Aim of the task
The whole listing below must be printed again exactly, images excluded.

------ Excerpted records ------

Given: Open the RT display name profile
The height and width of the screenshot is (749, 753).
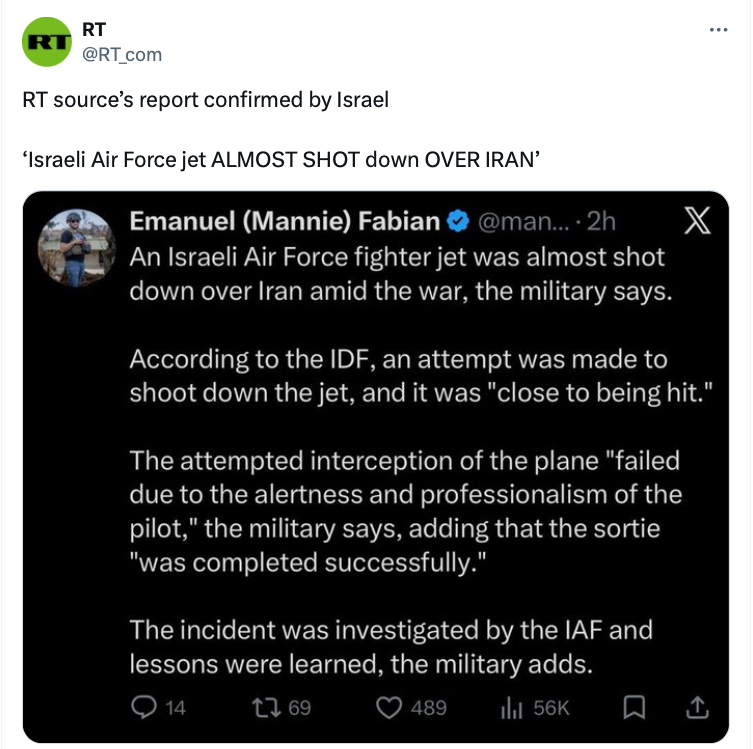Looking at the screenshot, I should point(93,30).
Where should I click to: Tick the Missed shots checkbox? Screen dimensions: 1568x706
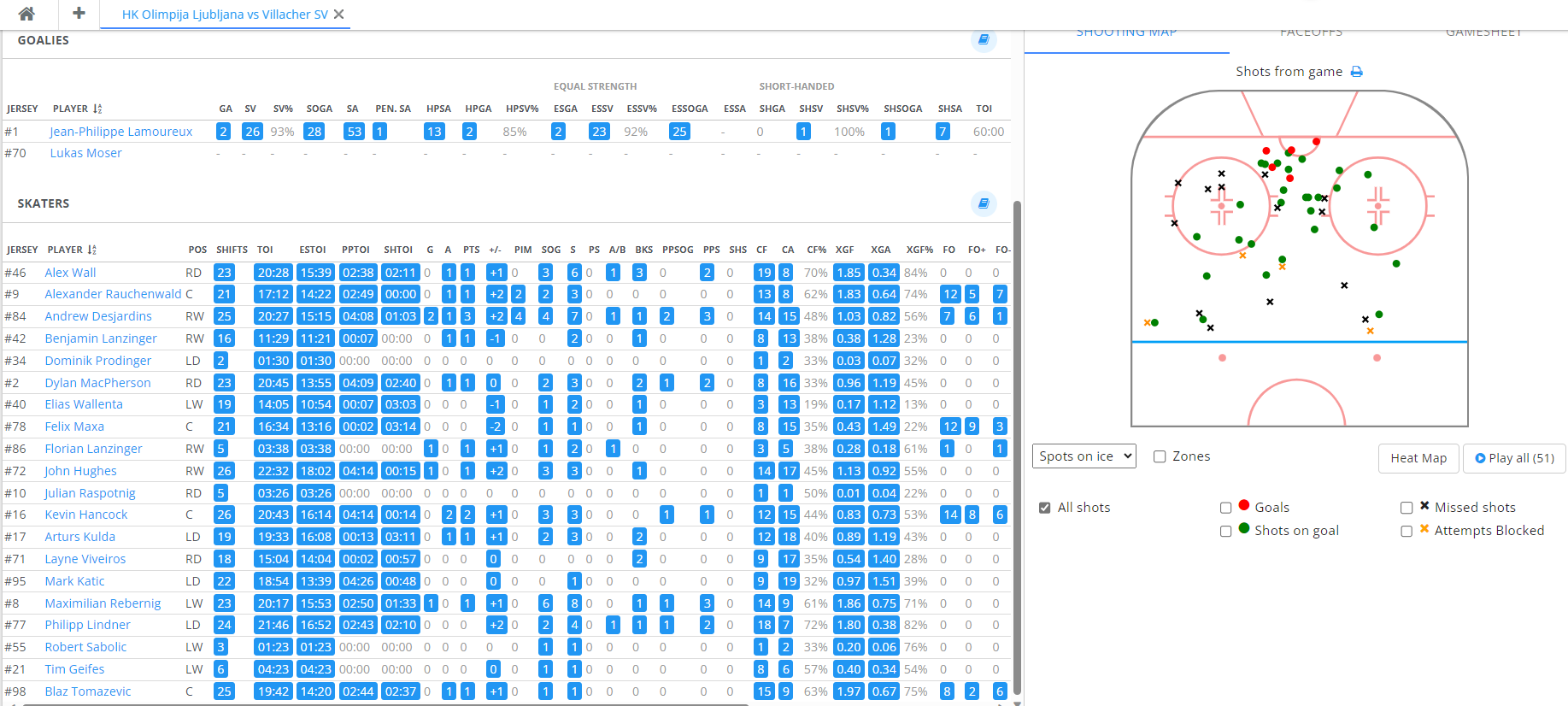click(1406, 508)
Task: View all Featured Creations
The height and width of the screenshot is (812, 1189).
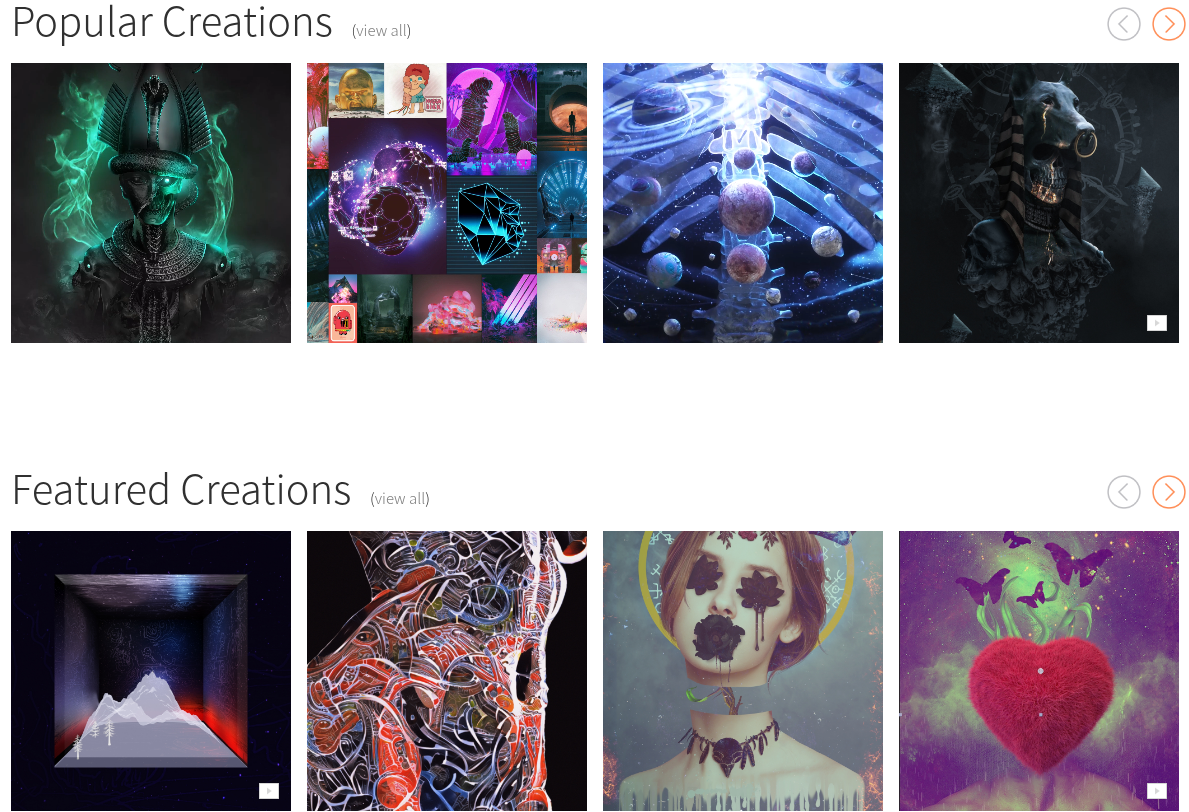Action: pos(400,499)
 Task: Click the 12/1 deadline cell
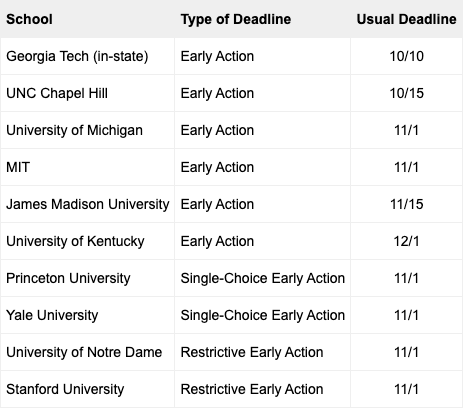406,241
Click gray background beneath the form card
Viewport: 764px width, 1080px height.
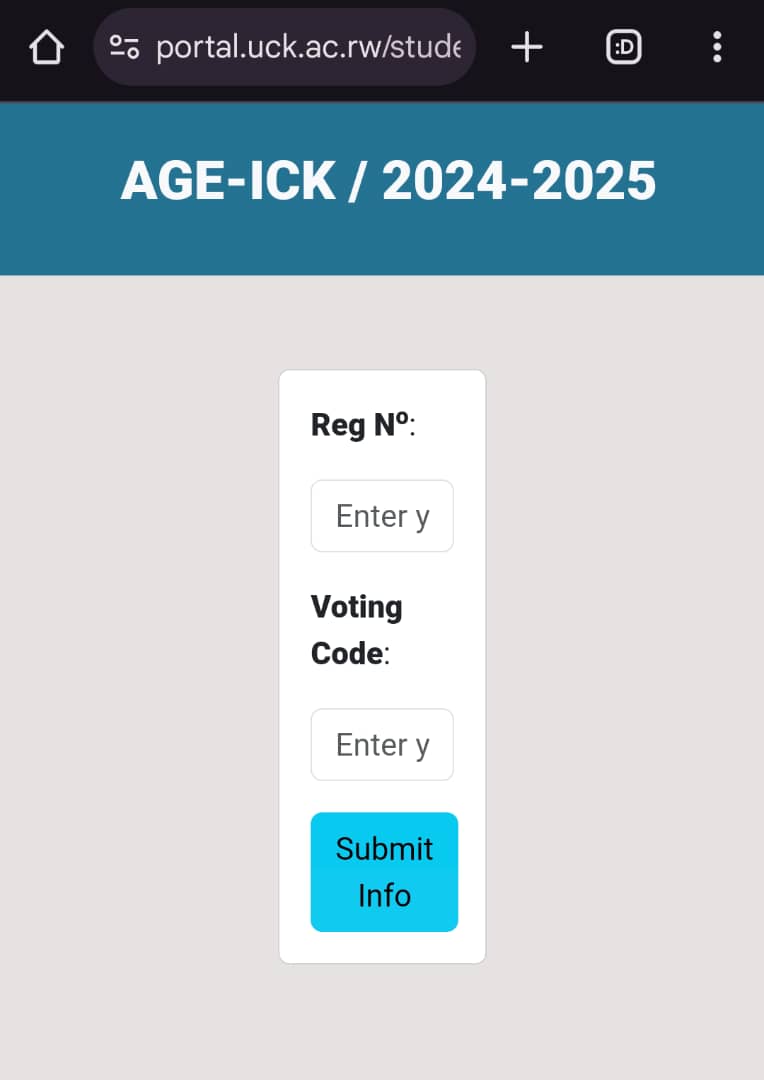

------

Answer box
Given: Open the RT display name profile
The height and width of the screenshot is (749, 753).
Looking at the screenshot, I should point(93,30).
Where should I click to: Tick the Missed shots checkbox? Screen dimensions: 1568x706
click(1406, 508)
Task: View all Featured Creations
The height and width of the screenshot is (812, 1189).
Action: pos(400,499)
 Task: Click the 12/1 deadline cell
406,241
Click gray background beneath the form card
Viewport: 764px width, 1080px height.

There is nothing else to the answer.